Needless to say, knowing the wait time of a db-call is of paramount importance in most of the trace files analysis.
Unaccounted-for measures: xeu and xpu
The unaccounted-for elapsed-time (xeu) for a db-call is the fraction of elapsed time that is not accounted as time spent
performing recursive work, using the CPU or waiting for some event. Its mathematical definition is
xeu = xe - xre - (xc - xrc) - (xela + xelab)
= self(xe) - self(xc) - (xela + xelab)
As explained in [Millsap], xeu is the sum of the time spent waiting for the CPU (i.e. on the OS scheduler "ready"
queue) plus all the measurement errors of the factors xe,xre,xc,xrc,xela,xelab plus missing time due to uninstrumented piece of code.
That is, beside measurement errors and uninstrumented kernel code, xeu is non-zero only if the CPU load was so high that the Oracle
process had to wait its turn to use the CPU.
The unaccounted-for number of physical blocks accessed (xpu) is the fraction of disk blocks that was recorded as been accessed
(by the measure xp) but that weren't accounted in the attributed wait events (by the measure xphy from p1,p2,p3).
Its mathematical definition is
xpu = xp - xrp - (xphy + xphyb)
= self(xp) - (xphy + xphyb)
A non-zero value means that some disk-accessing code was uninstrumented or that the number of blocks accessed was not
propagated in one of the p1,p2,p3 wait event parameters.
Xprof
The xprof identifier uniquely identifies the nested profiles contained in the reports pane; it is
a meaningless positive integer (equal to zero for the root profile). It is shown in curly brackets to differentiate it better
from the other pointers, and thus to allow easier searching in the plain text version of the xtrace tool output.
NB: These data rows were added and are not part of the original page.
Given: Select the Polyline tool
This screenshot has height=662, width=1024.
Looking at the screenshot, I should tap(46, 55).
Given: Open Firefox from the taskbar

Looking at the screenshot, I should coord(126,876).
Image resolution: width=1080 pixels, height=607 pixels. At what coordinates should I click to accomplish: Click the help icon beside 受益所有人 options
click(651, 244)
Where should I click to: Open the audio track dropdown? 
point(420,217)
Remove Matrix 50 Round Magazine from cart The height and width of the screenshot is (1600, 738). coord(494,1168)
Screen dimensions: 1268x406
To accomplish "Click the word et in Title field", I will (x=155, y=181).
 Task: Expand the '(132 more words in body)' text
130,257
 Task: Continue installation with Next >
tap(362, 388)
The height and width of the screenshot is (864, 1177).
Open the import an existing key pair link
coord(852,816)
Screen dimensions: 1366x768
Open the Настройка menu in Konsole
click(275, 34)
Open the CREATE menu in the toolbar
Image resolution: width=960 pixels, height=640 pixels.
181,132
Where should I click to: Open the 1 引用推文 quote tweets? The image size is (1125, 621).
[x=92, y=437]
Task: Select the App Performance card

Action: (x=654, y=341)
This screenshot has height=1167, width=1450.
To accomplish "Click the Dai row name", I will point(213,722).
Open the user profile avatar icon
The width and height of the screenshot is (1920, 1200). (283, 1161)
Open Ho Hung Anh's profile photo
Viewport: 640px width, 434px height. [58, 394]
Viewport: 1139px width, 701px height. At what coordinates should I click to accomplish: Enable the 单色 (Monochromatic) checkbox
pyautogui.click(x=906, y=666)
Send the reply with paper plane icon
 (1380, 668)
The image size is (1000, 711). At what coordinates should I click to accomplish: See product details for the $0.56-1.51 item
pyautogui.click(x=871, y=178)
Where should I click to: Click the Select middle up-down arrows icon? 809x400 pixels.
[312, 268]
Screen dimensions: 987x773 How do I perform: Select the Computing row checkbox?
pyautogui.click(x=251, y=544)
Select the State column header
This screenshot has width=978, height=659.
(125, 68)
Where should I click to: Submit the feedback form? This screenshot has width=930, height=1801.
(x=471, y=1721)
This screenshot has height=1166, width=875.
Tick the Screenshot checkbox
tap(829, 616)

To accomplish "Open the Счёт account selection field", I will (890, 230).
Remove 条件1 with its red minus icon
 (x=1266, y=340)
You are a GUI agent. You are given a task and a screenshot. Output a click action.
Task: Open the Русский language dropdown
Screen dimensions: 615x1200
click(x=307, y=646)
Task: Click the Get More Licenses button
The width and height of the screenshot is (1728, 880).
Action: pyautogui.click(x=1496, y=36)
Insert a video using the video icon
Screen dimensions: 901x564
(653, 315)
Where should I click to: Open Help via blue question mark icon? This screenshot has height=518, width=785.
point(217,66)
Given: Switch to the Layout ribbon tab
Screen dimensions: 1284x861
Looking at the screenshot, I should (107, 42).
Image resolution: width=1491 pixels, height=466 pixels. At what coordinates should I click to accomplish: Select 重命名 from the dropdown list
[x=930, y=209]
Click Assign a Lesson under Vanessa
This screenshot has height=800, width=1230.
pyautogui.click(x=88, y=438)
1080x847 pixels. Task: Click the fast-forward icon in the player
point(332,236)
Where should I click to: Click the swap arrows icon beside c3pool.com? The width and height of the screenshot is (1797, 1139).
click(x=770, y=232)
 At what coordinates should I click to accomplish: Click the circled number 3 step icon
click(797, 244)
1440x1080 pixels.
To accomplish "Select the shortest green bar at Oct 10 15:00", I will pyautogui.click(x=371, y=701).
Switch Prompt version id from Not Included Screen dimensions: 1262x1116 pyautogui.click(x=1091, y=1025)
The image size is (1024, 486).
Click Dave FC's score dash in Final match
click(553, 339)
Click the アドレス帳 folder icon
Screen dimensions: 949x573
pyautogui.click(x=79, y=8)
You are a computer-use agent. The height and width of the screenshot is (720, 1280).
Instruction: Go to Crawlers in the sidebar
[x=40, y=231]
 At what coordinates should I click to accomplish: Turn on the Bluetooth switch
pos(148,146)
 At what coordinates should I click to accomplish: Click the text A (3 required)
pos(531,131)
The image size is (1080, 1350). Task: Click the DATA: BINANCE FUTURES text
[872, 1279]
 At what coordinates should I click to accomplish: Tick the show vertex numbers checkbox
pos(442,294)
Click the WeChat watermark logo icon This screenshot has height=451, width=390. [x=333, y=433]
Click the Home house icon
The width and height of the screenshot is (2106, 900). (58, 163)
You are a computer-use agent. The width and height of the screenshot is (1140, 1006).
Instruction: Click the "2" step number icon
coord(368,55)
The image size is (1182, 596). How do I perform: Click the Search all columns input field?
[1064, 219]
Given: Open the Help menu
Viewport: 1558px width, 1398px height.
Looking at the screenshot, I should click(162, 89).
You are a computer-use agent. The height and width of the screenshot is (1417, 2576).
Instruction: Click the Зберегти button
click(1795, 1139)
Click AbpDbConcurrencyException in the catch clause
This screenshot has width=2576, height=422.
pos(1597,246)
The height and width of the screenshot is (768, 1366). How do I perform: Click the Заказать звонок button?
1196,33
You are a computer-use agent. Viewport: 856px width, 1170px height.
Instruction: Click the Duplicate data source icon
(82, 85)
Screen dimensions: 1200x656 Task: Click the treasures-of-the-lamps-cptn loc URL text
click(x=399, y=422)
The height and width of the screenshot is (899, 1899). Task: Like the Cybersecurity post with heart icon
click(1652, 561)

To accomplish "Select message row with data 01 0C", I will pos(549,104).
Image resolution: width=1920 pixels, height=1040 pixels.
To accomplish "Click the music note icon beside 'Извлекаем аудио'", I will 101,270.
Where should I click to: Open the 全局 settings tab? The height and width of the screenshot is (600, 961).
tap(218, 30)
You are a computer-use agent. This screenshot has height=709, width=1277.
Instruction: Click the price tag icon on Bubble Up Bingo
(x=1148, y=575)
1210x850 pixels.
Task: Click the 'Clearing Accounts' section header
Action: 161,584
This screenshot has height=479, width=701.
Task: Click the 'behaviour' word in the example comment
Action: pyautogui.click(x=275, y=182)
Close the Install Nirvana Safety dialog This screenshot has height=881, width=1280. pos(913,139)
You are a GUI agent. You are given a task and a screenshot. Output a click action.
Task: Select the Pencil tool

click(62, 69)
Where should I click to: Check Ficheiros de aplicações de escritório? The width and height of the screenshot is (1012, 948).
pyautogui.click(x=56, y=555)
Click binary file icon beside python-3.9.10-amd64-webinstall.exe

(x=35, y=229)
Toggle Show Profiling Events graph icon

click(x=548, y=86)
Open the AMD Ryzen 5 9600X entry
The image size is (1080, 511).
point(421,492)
Every trace line that contributes to a nested profile (for example, a WAIT line that contributes with
its "ela" figure to a "xe" profile) has an "xprof" pointer that points to the contributed profile section (obviously located
in the reports pane). This way it is possible to immediately check, for example, how much the current line
resource consumption impacts the overall profile. This pointer is also replicated in the "navbar".
Xat
The xat (Stat Parent) pointer points to the STAT line group that is associated with the trace line (if available); this way,
the plan (and associated statistics) is immediately available for every line.
The STAT association is made very conservatively; in order to be associated with a line, all the trace lines in-between
must have not recorded a miss in the library cache (mis=0).
Xdep
Every trace line has associated the xdep figure, which is the recursive level (starting with zero) that the line was emitted under.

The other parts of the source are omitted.